It was just a regular workday for me when I came across Laurie Cantillo's op-ed in NewCanaan Patch entitled "Dear Santa, No Puppies for Christmas, Please." Her article focuses on Madonna of the Mills, a 51-minute documentary featuring Laura Flynn-Amato, a Staten Island woman who, in her free time, has rescued thousands of dogs from Pennsylvania puppy mills and thus earned herself the loving nickname of "Madonna of the Mills" from filmmaker Andy Nibley. My entire day brightened upon reading about this and I immediately purchased the documentary so as to witness firsthand the heroic feats of Amato and her support team. Click here or in the left margin to watch the trailer for this inspirational and eye-opening documentary.

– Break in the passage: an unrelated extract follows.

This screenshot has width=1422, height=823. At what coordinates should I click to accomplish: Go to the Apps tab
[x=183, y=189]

Directed by Nibley and produced by his wife, Kelly Colbert on behalf of Umbrella Girl Media, Madonna of the Mills was released at the Artivist Film Festival in New York City earlier this month.

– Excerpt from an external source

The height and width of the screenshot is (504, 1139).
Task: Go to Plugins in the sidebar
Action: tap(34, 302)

"The film has real heart. It will open your eyes and expose you to the terrible practice of puppy mills," said Jonny Vasic, Program Director, Animal Content in Entertainment for the Humane Society. "No longer will you want to buy a dog. It clearly shows that adopting a dog from a shelter is the only humane way to go.”

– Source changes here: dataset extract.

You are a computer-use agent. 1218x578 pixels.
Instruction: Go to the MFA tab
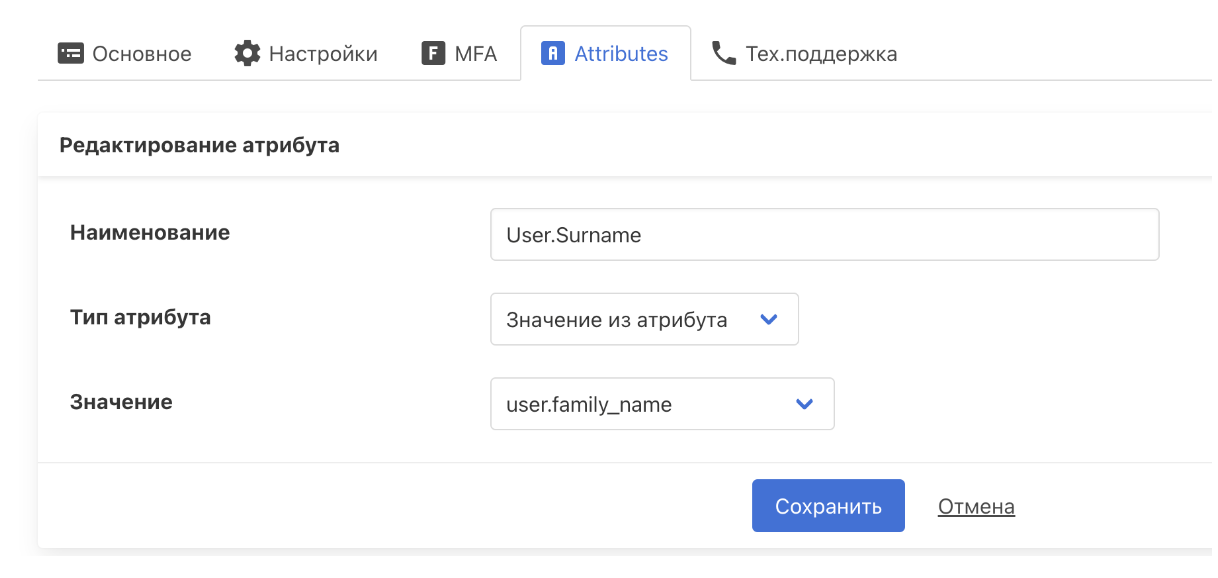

Cantillo also shared her thoughts on pet adoption. "When I stir in the morning, the first sound I hear is her tail thumping," she said of her rescue dog, Biscuit. "Rescues generally take longer to bond with their humans than other pets, but once they do accept you, the bond is fierce and strong."
What I thought
The documentary only solidified my determination to help dogs in mills, and also proved that one person can truly make a difference. If we all took a page out of Laura's book and did as much as we could for animals, we'd be able to stop puppy mills entirely.
The lowdown on Laura
Amato, employed by a dental office, is also the president of No More Tears Rescue, located in Staten Island, with the objective of educating the public about the horrors of puppy mills, and finding forever homes for dogs they rescue. If interested, you can foster or adopt a dog, or volunteer at the shelter by submitting forms located on their website. Donations are always helpful, and profits from the shelter's online store also further rescue missions.
It's all up to us
As Cantillo mentions in her article, though, the biggest effort must come from the public -- meaning you. If every person takes just a moment of the day to post a Facebook status or send a quick Tweet about the atrocities of puppy mills and the importance of adopting instead of buying a dog, we could reach a staggering number of people. Print out this puppy mill fact sheet and distribute it to everyone you see, or post it online so it can go viral. Sometimes people just don't know the truth, and it's up to us, as carriers of this knowledge, to inform them. Instead of crying at malnourished, deformed, and broken-spirited puppy mill victims, let's actually do something to put an end to mills altogether.
"Most of us would not willingly buy a puppy from a mill, but through our ignorance we are complicit," said Cantillo. If your interest is solely in a puppy, she urges going through a reputable breeder, and visit the home and meet the animal's mother. "But the best advice for would-be pet owners is to adopt an adult dog from a rescue group," Cantillo adds. "You will most likely save that animal's life."